8. Aircraft Refurbishing Company Enters into DPA with SFO. On October 30, 2020, the SFO announced that it had secured court approval to enter into a DPA with Airline Services Limited. In entering into the DPA, the company accepted responsibility for three counts of failing to prevent bribery, contrary to section 7 of the UK Bribery Act (UKBA), arising from the company’s use of a Germany-based agent to win three contracts, together worth over £7.3 million, to refit commercial airliners over a period from 2011 to 2013. The company commenced an internal investigation in 2014 and self-reported the issue in July 2015 to the SFO, which opened an investigation in December 2015. Under the terms of the DPA, the company is required to pay nearly £3 million, consisting of a financial penalty of £1,238,714.31, disgorgement of £990,971.45 in profits from the three contracts, and a contribution to the SFO’s costs of £750,000. The financial penalty takes into account a discount of 50% to reflect the company’s early self-reporting and cooperation with the SFO in its investigation. The DPA did not contain compliance-related obligations, likely because the company will be wound up after it fulfills the terms of the DPA.

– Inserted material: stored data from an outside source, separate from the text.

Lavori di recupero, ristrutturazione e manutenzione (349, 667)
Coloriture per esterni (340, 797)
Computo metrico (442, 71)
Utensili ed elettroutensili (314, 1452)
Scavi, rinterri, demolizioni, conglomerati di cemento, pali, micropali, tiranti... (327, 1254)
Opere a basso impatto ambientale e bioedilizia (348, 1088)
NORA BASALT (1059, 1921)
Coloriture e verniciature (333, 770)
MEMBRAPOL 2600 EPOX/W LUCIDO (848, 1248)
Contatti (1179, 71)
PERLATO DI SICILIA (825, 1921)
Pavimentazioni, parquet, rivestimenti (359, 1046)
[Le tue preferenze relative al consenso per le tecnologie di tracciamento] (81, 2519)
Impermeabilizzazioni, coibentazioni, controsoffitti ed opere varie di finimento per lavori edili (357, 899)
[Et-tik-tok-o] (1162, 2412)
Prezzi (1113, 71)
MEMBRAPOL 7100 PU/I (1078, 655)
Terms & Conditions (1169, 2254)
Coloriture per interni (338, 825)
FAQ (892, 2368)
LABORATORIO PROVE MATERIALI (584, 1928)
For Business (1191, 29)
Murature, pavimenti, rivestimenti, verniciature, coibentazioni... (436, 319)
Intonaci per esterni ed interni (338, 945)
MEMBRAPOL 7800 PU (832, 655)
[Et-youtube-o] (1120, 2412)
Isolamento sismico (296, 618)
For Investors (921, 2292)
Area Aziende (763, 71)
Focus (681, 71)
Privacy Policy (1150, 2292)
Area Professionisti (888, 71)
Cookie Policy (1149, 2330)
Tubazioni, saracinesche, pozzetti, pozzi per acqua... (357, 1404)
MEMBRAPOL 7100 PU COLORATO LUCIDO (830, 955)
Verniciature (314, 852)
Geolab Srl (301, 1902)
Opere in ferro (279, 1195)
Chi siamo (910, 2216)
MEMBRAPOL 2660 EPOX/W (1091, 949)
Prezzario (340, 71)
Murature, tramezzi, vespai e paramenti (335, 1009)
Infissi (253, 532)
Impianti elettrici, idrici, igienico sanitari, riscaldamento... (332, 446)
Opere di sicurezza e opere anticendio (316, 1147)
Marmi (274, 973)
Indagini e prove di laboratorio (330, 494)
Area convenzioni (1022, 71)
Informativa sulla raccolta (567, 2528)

9. China Contemplates Changes to Commercial Bribery Law.  On October 13, 2020, the 22nd Meeting of the Standing Committee of the 13th National People’s Congress heard a report on the status of revising the eleventh draft of the Amendments to the Criminal Law of the People’s Republic of China. The first draft of the amendments was published on July 3, 2020. The second draft has been released for public opinion. One of the key amendments will be to Article 163, “Bribery to Non-State Staff,” which prohibits “employees of a company, an enterprise, or other entities” from “using the convenience of their positions to request or illegally accept properties or benefits.” The amendment will add more detailed sentencing guidelines and raise the maximum criminal penalty from 15 years’ imprisonment to life imprisonment in cases where “the amount is particularly large or involving other aggravating circumstances.”  Another key amendment will be to Article 161, which prohibits “companies with public disclosure obligations” from “providing false accounting and financial reports to, or concealing material information, from shareholders and the public.” The proposed amendment increases the maximum term of imprisonment for the responsible managers from three years to ten years. These proposed amendments are the latest signal of the Chinese government’s intent to enhance its policing of the business environment.

10. #2020. As with every aspect of life, the coronavirus pandemic continues to impact the anti-corruption sphere. In March 2020, we discussed the impact of the pandemic on anti-corruption enforcement efforts and, in April 2020, we discussed warnings from the OECD Working Group on Bribery regarding the potential for increased corruption in the public health sector as it responds to the pandemic. In October 2020, we saw instances of coronavirus-specific forms of corruption. On October 15, 2020, it was reported that a Brazilian senator was caught hiding money in his underwear and “between his buttocks” during a police investigation into the diversion of public funds intended to fight the coronavirus. Just over a week later, on October 23, 2020, it was reported that a Chinese national was sentenced to four weeks in prison for attempting to bribe a Singapore police officer who had taken him into custody for twice failing to wear his face mask properly. As we approach 2021, let’s hope that these types of corruption become a historical footnote. 


[1] Memorandum & Order, United States v. Grubisich, 19-cr-102 (RJD), ECF No. 69 (E.D.N.Y. Oct. 22, 2020).